We’re event professionals. We love what we do, we don’t do this solely on a pay-the-rent-job approach. We’re committed and we put a lot of ourselves in delivering a service that matches our highest standards. So what do we do when Murphy’s law takes control and the task is to limit the catastrophe? Here is a tale about an event that went wrong, why, and how it could have been avoided.
This happened years ago, to a global firm who’d been hired to run registration and housing for an event of 2000+ attendees in a large facility with 3 different hotels. That event was later remembered as “the event where everything went wrong” – and the simple mention of the client’s name still sends chills down to the spine of those who’ve been on that team.
Mistake number one: Too much pressure – self-inflicted.
The event was for a new client, big gun, corporate, with huge opportunity for future business. There was a lot of pressure to succeed, and impress the client. And this lead to overcommitment. For the future, remember that 1. Any client deserves full motivation and dedication, and 2. Committing to landing on the moon without the proper rocket is like shooting yourself in the foot. Just don’t, for a thousand obvious reasons.
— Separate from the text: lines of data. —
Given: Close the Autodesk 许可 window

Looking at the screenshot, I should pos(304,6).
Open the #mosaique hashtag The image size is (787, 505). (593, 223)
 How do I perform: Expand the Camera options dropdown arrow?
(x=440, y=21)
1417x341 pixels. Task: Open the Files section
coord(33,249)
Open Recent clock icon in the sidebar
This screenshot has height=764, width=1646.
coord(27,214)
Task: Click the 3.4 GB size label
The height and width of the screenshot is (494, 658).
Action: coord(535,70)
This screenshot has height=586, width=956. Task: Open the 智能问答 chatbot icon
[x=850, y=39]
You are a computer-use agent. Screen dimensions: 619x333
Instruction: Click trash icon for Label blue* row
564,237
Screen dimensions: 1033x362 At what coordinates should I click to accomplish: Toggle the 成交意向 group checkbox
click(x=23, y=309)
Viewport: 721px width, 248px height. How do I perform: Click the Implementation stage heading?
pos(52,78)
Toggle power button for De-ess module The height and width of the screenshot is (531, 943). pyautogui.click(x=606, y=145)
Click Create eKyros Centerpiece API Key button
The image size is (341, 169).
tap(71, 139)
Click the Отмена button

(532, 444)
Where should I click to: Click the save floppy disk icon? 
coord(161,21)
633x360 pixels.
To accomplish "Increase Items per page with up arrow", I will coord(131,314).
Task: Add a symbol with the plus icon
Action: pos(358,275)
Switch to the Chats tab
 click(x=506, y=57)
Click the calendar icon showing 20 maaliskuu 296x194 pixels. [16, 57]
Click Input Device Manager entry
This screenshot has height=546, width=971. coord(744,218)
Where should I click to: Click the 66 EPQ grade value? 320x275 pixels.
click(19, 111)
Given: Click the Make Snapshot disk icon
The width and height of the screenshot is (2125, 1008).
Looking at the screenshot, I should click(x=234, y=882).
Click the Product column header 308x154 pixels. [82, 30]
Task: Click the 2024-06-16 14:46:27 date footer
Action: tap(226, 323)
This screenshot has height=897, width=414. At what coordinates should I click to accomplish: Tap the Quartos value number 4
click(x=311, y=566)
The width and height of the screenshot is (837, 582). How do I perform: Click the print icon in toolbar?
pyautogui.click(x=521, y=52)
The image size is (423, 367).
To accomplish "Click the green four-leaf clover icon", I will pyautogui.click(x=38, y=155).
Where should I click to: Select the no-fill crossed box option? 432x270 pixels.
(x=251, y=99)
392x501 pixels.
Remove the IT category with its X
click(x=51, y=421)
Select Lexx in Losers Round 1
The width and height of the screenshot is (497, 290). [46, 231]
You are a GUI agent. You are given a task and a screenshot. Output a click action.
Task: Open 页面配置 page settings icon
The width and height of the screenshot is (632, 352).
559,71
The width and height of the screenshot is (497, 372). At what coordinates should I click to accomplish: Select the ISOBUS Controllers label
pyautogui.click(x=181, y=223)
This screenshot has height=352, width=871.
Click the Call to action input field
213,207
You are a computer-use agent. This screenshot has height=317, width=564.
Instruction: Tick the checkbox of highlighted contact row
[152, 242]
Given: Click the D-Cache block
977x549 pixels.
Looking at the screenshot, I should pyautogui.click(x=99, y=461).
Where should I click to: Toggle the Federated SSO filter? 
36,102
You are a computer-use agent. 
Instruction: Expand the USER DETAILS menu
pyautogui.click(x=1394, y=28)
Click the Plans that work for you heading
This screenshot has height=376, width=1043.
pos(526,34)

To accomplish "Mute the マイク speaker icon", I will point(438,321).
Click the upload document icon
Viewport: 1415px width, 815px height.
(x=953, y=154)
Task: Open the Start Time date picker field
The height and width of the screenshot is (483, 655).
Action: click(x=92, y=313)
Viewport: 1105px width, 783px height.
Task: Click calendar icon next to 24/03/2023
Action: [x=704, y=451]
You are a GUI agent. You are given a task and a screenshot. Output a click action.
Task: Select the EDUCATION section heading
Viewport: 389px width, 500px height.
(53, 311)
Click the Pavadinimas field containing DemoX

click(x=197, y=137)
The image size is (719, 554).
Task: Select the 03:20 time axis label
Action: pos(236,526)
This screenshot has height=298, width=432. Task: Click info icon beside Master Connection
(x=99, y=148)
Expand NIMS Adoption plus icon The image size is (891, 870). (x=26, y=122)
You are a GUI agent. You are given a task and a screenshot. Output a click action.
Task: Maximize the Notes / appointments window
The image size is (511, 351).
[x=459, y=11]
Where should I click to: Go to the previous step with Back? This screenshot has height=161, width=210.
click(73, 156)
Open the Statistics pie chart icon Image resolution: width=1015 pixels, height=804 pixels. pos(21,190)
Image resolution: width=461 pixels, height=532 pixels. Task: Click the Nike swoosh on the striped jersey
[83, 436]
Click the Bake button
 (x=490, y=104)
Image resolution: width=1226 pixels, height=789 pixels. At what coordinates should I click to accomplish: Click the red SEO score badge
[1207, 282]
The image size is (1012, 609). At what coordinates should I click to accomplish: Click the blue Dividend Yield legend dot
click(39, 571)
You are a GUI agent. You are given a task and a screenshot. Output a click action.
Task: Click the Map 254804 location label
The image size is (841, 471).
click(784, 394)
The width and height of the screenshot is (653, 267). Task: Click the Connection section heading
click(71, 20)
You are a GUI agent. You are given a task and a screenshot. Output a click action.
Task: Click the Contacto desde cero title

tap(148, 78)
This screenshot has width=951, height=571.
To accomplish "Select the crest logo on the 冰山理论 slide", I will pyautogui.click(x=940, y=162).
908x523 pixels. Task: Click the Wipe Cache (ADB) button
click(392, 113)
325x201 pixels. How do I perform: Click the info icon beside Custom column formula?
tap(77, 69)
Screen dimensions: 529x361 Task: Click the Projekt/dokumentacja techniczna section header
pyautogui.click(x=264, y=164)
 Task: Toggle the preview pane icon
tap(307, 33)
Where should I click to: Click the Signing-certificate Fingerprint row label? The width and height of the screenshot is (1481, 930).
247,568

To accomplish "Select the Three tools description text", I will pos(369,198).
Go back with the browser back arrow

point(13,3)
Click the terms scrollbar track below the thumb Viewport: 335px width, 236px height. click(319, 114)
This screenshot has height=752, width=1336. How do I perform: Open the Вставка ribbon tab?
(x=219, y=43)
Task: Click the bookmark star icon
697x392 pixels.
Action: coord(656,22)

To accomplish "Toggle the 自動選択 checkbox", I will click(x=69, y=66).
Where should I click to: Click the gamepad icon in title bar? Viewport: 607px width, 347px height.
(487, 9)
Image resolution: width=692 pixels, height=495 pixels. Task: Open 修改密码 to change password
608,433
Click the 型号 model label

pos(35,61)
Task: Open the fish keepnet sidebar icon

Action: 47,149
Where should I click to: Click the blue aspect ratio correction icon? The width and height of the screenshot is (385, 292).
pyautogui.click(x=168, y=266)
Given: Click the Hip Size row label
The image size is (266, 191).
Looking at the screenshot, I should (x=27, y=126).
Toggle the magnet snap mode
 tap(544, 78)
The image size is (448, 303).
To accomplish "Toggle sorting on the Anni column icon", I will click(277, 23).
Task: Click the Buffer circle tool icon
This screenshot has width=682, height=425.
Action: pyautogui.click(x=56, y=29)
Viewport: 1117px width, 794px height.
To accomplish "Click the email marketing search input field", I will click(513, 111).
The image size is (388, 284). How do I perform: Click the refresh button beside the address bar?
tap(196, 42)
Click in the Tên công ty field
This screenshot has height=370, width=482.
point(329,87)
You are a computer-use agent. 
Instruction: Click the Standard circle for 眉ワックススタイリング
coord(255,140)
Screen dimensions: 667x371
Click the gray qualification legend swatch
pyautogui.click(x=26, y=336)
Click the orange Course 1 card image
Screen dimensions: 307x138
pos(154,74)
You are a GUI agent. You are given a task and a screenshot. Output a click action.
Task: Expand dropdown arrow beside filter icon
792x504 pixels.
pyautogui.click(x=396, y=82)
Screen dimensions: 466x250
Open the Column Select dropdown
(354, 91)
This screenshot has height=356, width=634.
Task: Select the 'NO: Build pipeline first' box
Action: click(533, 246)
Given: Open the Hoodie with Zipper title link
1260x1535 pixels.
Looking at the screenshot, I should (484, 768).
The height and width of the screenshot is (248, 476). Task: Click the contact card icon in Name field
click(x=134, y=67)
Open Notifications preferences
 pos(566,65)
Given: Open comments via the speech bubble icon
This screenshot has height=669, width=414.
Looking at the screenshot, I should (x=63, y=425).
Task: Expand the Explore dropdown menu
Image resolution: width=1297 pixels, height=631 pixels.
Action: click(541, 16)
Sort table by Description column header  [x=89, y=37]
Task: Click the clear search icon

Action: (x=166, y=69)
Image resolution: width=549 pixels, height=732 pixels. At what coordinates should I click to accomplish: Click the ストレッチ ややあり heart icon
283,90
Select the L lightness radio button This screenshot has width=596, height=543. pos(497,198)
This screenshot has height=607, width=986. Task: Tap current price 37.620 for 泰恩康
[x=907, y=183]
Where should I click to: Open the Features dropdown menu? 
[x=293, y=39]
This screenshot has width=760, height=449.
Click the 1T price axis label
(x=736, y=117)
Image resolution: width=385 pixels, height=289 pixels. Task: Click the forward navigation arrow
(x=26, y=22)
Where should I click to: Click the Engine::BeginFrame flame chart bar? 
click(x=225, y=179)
Mistake number two: Hoping for the best without planning for the worst.
Best practices included using a new and shiny event management software, which had just been implemented but was still in the beta test mode. Its potential was humongous, but some features were still in the development phase 3 days prior the show… including rooming list reporting and badge printing. 3 days to come up with a rooming list system for 7’000 room nights and printing of 2000 badges through mail merge is like learning you’ll be asked to tie the knots of your parachute before jumping – you just know you have to be quick and that there is no room for failure. So when you fail at Plan B, you’d better have a solid Plan C.
Mistake number three: Overconfidence in your skills
You assume that if plan A doesn’t work out you’ll succeed at plan B. ENHHH! (Sound of the wrong answer buzzer). Any person who’s used Word mail merge in the past knows what kind of nightmare it can become to print badges because of an inch of margin… and can lead to printing badges until 4am in the morning. Lesson learned for sure.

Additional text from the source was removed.